I met one of my oldest friends years ago at a Saturday morning “Sick Call” at a corner bar. I was childless for the weekend and had heard of the curative powers of Mike the Bartender’s Knox County-famous Bloody Mary. I wasn’t nursing a hangover but that was the best Bloody Mary I’d ever had.
Mike would never give up all his secrets and as the years went by, I worked to perfect my own Bloody Mary mix while standing behind the bar during Saturday Sick Call. I also got a lot of practice on Ohio State Football Saturday’s during the 2002 National Championship Season making literally hundreds of Bloody Marys for fans of the Buckeyes or their opponents on Lane Avenue.
While there is no real cure for a hangover other than time (for the alcohol to leave the body), water (to correct the dehydration) and rest, many people tout supposed medicinal benefits of the Bloody Mary.

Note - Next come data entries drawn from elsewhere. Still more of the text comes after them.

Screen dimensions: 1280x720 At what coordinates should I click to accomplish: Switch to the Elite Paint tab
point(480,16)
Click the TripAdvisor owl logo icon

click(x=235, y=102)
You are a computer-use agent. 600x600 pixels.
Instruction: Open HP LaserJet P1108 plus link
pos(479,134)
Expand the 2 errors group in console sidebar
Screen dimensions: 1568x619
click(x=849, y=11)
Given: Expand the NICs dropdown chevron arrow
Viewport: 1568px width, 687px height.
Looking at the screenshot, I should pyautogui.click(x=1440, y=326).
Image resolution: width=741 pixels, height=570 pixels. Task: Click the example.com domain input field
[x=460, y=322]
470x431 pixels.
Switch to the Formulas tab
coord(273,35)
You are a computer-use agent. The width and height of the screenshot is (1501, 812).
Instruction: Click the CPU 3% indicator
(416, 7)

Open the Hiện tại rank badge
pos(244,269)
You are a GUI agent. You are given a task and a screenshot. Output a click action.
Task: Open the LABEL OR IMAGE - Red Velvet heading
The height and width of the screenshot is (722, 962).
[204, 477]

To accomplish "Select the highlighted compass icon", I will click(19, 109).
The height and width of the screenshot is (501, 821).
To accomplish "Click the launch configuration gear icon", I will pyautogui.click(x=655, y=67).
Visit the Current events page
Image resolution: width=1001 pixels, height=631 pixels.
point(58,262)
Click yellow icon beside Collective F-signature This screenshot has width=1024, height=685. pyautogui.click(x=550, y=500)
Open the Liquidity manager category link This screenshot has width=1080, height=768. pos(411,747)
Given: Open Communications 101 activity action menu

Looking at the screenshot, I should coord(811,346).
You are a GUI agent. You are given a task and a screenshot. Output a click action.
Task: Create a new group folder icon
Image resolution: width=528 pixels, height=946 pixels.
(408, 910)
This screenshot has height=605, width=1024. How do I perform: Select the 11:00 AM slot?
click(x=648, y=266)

The primary ingredient of the Bloody Mary is tomato juice which contains Vitamin C. The other beneficial ingredient is hot sauce. The chemical capsaicin is found in the veins of most varieties of chilies and its pain relief benefits are documented.
The Bloody Mary as a basic drink is simply tomato juice and vodka. Many variations include using V-8 juice, Clamato cocktail and a whole myriad of spices making the Bloody Mary a drink as unique as each bartender.
My Bloody Mary mix can be prepared the night before and refrigerated to make the morning after a little easier to deal with. If using pint glasses, this mix will make 6-7 Bloody Marys.
Bloody Mary Mix by the Pitcher Ingredients
1 46-ounce can tomato juice
2 tablespoons prepared horseradish (not creamy spread)
2-3 tablespoons lime juice
1 tablespoon celery salt
1 tablespoon ground black pepper
2 tablespoons Worcestershire sauce
1-2 tablespoons Frank’s Red Hot Original (to taste)
For garnish: celery stalks, olives, dill pickles, Old Bay seasoning, lime wedges
Bloody Mary Mix by the Pitcher Directions
In large pitcher, combine tomato juice, horseradish, lime juice, celery salt, black pepper, Worcestershire sauce and Frank’s Hot Sauce. Stir well.
Fill a pint glass with ice, add one jigger of vodka to pint glass and fill with Bloody Mary mix. Mix by pouring contents of the pint glass into a cocktail shaker, then back into the pint glass.
Add the garnish of choice. If using Old Bay seasoning, while the contents of the pint glass are in the shaker, rim the glass with a lime, then dip the moistened rim into a plate filled with Old Bay. Then pour the mixed Bloody Mary into the pint glass.